R. “Nel paesaggio socio-antropologico contemporaneo uno dei connotati emergenti sembra essere la fretta, l’esigenza di velocemente raggiungere luoghi, progetti, obiettivi piccoli e grandi. Non c’è tempo da perdere per niente e per nessuno. In questa situazione non ha senso la lentezza. Anche le migrazioni in massa dalle grandi aree africane verso l’Occidente assumono il ritmo di una rapida trasmigrazione dove rapidamente si alternano morte, tragedia, attraversamenti di distanze e di differenze secolari. La presenza nel mondo contemporaneo di numerose forme di gite-pellegrinaggio non porta automaticamente a desumere che noi viviamo in una società spirituale al cui centro stanno le chiese e i valori del cristianesimo. Oggi, infatti, siamo di fronte a un cattolicesimo al cui interno sono rilevantissime le forme magico-sacrali. Se esaminiamo le moderne devozioni, per esempio quelle rivolte a s. padre Pio, o le pratiche dell’ultimo anno giubilare, scopriamo che alla base delle condotte dei pellegrini c’era l’esigenza di lucrare non il giubileo, ma dei vantaggi per la salute, il lavoro, o per ragioni affettive ed emozionali. Insomma, il cattolicesimo indagato nel Sud da Ernesto De Martino (1908-1965) ha cambiato volto, ma non è venuto meno il tessuto connettivo e la fenomenologia di quel tipo di cattolicesimo diffuso. Si può constatare la mutazione socio-antropologica del soggetto sociale, ma rimane persistente il tipo di simboli, di pratiche, di meccanismi terapeutici… Per molti aspetti si è di fronte a una fenomenologia del sacro che ha traslocato, ha assunto la legittimazione sacrale di fronte alla secolarizzazione, al relativismo, al soggettivismo relativista”.

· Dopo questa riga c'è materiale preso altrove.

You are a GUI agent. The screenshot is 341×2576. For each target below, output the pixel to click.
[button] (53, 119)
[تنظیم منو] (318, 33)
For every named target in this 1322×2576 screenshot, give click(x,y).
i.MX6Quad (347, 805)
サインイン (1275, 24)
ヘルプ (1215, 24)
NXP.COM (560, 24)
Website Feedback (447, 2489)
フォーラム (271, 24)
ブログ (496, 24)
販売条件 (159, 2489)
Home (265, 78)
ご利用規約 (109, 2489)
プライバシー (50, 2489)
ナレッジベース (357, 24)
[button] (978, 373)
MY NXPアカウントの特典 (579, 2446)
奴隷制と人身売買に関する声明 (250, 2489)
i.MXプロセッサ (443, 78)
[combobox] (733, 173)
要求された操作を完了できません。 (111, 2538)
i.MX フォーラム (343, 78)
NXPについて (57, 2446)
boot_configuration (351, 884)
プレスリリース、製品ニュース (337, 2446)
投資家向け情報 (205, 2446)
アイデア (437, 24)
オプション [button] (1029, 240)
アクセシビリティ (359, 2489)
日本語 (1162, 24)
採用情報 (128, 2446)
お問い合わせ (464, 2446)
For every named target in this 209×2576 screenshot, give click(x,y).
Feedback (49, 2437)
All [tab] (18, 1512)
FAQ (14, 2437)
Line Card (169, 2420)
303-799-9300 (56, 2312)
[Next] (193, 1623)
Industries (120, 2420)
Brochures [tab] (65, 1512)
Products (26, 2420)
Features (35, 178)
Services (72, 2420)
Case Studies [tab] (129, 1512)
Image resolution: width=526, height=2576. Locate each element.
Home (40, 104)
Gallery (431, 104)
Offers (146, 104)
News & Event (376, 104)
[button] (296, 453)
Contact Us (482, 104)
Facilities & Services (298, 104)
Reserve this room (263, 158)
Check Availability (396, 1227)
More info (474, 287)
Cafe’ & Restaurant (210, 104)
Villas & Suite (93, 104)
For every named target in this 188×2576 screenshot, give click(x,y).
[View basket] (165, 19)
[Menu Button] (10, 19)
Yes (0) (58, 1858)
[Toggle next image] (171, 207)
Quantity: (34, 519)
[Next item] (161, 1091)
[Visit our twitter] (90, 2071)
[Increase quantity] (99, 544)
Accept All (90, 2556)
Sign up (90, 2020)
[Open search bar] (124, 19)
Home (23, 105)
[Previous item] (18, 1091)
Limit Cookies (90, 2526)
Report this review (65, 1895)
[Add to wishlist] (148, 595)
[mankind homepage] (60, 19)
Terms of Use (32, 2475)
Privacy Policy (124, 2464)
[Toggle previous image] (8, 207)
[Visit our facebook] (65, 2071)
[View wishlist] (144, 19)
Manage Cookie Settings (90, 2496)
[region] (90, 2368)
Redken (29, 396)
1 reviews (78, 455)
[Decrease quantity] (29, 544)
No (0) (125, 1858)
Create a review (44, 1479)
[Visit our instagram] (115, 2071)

D. Esiste però ancora una pratica del pellegrinaggio proposto come cammino interiore. Penso per esempio ai tanti che stanno riscoprendo gli antichi itinerari medievali…
R. “In un tempo in cui tutto tendenzialmente è subordinato al primato della mercificazione e del consumismo il silenzio, la lentezza, il nomadismo e il pellegrinaggio assumono un nuovo valore, nuove possibilità di dare senso al vivere, all’esistere. Per esempio lo stesso pellegrinaggio sulle piste del Camino di Santiago di Compostela assume valore spirituale non tanto per le pratiche cui si sottostà per rafforzare la schiena, per distendere i muscoli e per la capacità acquisita a respirare. E neanche per il fascino di camminare per tre settimane nel nord della Spagna verso una cattedrale barocca con uno zaino di dieci chili sulle spalle: il valore dell’esperienza pellegrinale, il rapporto dell’uomo col camminare scaturisce da ragioni altre, dal combinare lentezza, fatica, riflessione, dunque da un nuovo modo di guardare il mondo”.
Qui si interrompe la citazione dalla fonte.